§ DATASET
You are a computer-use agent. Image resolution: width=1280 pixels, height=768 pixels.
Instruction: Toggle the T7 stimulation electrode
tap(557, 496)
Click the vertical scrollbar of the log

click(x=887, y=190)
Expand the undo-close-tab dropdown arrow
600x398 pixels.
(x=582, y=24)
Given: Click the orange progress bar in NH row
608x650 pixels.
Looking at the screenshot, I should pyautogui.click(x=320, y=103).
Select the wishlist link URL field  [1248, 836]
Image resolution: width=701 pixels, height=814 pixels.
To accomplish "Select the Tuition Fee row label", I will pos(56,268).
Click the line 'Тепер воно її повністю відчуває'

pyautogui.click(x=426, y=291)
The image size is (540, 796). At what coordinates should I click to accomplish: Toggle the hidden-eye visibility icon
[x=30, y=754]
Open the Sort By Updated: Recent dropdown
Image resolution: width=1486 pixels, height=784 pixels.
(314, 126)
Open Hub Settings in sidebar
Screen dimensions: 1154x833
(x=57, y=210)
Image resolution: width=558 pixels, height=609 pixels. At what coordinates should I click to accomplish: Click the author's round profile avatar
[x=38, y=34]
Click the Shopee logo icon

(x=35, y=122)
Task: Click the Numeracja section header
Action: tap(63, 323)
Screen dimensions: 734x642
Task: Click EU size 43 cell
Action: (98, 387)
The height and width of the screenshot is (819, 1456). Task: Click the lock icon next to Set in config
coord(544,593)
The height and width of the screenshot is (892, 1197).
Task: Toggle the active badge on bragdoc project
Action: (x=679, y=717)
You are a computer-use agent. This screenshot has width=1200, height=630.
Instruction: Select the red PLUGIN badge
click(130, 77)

§ WORK TO BE COMPLETED
Transcribe the whole listing above exactly, leaving nothing out.

§ ANSWER BELOW
You are a computer-use agent. Image resolution: width=1280 pixels, height=768 pixels.
Instruction: Toggle the T7 stimulation electrode
tap(557, 496)
Click the vertical scrollbar of the log

click(x=887, y=190)
Expand the undo-close-tab dropdown arrow
600x398 pixels.
(x=582, y=24)
Given: Click the orange progress bar in NH row
608x650 pixels.
Looking at the screenshot, I should pyautogui.click(x=320, y=103).
Select the wishlist link URL field  [1248, 836]
Image resolution: width=701 pixels, height=814 pixels.
To accomplish "Select the Tuition Fee row label", I will pos(56,268).
Click the line 'Тепер воно її повністю відчуває'

pyautogui.click(x=426, y=291)
The image size is (540, 796). At what coordinates should I click to accomplish: Toggle the hidden-eye visibility icon
[x=30, y=754]
Open the Sort By Updated: Recent dropdown
Image resolution: width=1486 pixels, height=784 pixels.
(314, 126)
Open Hub Settings in sidebar
Screen dimensions: 1154x833
(x=57, y=210)
Image resolution: width=558 pixels, height=609 pixels. At what coordinates should I click to accomplish: Click the author's round profile avatar
[x=38, y=34]
Click the Shopee logo icon

(x=35, y=122)
Task: Click the Numeracja section header
Action: tap(63, 323)
Screen dimensions: 734x642
Task: Click EU size 43 cell
Action: (98, 387)
The height and width of the screenshot is (819, 1456). Task: Click the lock icon next to Set in config
coord(544,593)
The height and width of the screenshot is (892, 1197).
Task: Toggle the active badge on bragdoc project
Action: (x=679, y=717)
You are a computer-use agent. This screenshot has width=1200, height=630.
Instruction: Select the red PLUGIN badge
click(130, 77)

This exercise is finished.